Paddlechick666 · 18/04/2007 15:49

MLS

this is so tough for you. totally with you on the way you think your dh will react in terms of the "you're better off without me" sentiment. also the "don't know what i want" one too.

as you know, i've sat back and given dh space for over 20 months now. he's come back, gone again, come back and gone again.

admittedly in the last 10 months AFAIK there hasn't been an OW involved.

for him to miss our mediation session this morning has totally pushed me to the edge of reason.

in the past i've tried withdrawing and even managed it for a few days or a week but i always end up worrying about his mental state.

having depression as a factor is really difficult IMO.

anyways, my dr's just signed me off for a week too. i'm thinking about booking myself into a swanky hotel in a local town tomorrow night. after all he's wasted heaps on B&Bs and hotels recently doing his Garbo impression!

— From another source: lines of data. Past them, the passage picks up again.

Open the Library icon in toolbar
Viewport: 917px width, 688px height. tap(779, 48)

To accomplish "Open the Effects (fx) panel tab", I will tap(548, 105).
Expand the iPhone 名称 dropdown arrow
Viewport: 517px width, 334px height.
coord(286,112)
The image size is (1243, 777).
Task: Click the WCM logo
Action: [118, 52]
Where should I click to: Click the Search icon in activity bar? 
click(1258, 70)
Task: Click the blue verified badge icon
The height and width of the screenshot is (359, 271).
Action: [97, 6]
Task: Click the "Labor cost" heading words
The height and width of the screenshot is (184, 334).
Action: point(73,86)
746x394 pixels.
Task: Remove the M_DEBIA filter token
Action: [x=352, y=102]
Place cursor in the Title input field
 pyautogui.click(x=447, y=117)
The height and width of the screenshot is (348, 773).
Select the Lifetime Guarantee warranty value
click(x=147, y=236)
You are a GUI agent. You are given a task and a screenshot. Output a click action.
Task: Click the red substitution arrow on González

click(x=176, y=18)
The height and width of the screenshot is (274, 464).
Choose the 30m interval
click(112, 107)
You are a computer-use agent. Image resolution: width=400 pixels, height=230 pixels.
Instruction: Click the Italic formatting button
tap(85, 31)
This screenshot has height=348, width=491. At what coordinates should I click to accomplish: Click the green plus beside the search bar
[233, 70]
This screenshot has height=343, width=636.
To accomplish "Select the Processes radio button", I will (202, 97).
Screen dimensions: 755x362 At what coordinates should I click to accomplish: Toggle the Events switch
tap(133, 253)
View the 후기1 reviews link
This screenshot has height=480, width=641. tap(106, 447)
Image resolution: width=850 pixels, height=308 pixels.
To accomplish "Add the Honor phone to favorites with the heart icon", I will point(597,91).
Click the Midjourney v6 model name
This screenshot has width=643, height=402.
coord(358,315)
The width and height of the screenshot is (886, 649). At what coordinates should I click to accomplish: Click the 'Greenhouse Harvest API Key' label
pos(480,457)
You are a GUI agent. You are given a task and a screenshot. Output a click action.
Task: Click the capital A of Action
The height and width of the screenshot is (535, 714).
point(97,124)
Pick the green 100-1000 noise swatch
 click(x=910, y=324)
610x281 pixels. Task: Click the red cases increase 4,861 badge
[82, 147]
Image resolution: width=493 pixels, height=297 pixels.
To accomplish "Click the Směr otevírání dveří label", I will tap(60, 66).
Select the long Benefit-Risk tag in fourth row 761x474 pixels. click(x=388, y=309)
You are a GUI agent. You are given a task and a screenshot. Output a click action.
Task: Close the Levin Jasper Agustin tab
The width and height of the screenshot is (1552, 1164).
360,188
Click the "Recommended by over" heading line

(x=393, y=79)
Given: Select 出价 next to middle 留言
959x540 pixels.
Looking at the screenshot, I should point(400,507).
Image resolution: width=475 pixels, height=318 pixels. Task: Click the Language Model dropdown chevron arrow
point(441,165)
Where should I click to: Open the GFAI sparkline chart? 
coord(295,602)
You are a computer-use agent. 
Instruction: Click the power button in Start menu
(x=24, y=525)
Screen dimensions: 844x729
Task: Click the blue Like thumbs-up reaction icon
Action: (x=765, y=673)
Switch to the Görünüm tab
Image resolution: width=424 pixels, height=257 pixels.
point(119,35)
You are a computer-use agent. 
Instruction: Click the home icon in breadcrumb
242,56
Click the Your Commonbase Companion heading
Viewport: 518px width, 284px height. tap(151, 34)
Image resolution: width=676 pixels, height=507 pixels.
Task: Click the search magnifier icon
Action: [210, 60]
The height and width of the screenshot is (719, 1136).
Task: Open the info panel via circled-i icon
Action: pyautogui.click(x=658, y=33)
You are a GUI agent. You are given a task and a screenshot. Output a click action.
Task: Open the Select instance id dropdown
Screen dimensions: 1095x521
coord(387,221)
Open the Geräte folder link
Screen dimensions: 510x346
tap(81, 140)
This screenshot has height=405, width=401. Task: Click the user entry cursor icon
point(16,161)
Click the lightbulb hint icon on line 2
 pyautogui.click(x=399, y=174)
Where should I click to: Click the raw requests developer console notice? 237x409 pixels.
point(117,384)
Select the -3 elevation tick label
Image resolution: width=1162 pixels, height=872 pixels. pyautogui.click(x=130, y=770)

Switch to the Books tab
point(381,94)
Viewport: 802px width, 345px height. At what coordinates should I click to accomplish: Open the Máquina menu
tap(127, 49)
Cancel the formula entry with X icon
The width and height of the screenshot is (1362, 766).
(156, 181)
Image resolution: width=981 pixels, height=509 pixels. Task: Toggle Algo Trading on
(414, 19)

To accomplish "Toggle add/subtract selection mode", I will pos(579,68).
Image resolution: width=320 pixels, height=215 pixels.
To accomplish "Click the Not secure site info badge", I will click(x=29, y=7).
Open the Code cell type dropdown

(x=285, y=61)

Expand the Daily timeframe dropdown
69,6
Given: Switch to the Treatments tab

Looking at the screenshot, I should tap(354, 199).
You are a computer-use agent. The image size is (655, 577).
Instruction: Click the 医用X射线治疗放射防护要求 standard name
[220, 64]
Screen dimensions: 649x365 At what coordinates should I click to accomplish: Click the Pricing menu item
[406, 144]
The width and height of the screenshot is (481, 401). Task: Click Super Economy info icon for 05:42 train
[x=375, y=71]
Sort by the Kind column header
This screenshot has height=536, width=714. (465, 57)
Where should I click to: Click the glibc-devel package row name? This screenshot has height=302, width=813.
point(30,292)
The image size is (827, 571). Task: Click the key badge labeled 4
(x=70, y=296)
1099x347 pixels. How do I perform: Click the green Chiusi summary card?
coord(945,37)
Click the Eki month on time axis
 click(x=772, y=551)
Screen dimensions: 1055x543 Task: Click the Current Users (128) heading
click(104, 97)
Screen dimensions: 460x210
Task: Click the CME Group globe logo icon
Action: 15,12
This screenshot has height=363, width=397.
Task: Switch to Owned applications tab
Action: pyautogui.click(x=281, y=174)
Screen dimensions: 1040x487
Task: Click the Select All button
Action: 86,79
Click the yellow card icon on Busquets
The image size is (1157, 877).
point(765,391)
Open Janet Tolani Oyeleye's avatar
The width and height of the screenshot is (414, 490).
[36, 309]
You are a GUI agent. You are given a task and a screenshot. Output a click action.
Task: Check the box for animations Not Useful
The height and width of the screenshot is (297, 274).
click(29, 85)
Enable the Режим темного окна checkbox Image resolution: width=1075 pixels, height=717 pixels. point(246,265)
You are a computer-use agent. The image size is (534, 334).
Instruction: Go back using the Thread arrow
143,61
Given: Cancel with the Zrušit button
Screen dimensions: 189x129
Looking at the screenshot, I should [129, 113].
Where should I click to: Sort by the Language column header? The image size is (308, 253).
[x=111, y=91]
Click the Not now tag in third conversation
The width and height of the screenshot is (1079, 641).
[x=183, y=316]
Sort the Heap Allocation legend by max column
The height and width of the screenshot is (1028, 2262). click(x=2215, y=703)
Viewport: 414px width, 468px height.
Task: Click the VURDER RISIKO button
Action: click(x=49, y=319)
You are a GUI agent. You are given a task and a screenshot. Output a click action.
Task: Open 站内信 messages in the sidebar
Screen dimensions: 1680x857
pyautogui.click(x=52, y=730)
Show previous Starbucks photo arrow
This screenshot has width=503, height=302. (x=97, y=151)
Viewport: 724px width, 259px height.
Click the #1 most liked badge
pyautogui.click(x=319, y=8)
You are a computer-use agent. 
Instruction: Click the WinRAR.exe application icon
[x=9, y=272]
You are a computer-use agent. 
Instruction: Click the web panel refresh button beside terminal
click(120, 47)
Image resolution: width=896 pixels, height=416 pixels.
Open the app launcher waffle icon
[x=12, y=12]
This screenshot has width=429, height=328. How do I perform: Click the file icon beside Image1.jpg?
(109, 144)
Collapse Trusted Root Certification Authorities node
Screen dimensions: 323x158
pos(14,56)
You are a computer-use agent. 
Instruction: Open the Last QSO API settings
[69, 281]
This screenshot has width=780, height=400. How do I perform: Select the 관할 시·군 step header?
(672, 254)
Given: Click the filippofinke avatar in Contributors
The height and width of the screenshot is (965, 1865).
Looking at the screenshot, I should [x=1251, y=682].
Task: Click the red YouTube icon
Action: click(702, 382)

i think it'd be great if you can get teh time off and take ds away. i wish i had somewhere i could go with dd but i don't!

i'm a strong person and i've always been independant and had a very full life. but 2 years of limbo and trying to support dh has taken it's toll on me.

my advice would be totally look after yourself now and don't put yourself on hold for 2 years like i have.

mylittlestar · 18/04/2007 15:51

you all trying to get rid of me?!

i'm trying to get in touch with my friend in london as it'll be difficult for dh to get to us there (not that he'll try)
i would just be so sad to go without him as i know we'd have a better time there together

at the moment i just want him to come round tonight and say he loves me and can we work this out. but he won't. he'll go to his parents and hide.

but i will take your advice and stop second guessing him and just take a step back. i'll only contact him about ds.

every time we have a difficult time in our lives, or rocky patch in the relationship he runs away or has an affair. whether it's emotional (texts and e-mails in the past) of physical (like this time). if he can't deal with difficulties by talking to me and facing up to the problem i guess there is nothing i can do. i would not want to change him in any way. except for this emotional cut off he has, and his ability to bury his head when it comes to us and forget to think about the consequences of his actions

whether that fault is enough to end a marriage i don't know? i'd still give my marriage everything i had despite anyone's faults. but if the fault causes them to seek solace in other women rather than their own wife, what choices are left? live in fear that the next time you have an argument he will go out and sleep with someone else? or accept that the time has to come for you to no longer leave your heart vulnerable to being shattered a 4th, 5th, 6th time...

some space should help me make sense of all of this!

(hope there's an internet cafe though!!)

sorry i'm rambling! need to get this all out though!

OP posts:
FoghornLeghorn · 18/04/2007 15:56

MyLittleStar - i have been reading your other thread but haven't posted.
I'm sorry this things have come to this but you sounds like a very strong and level headed woman.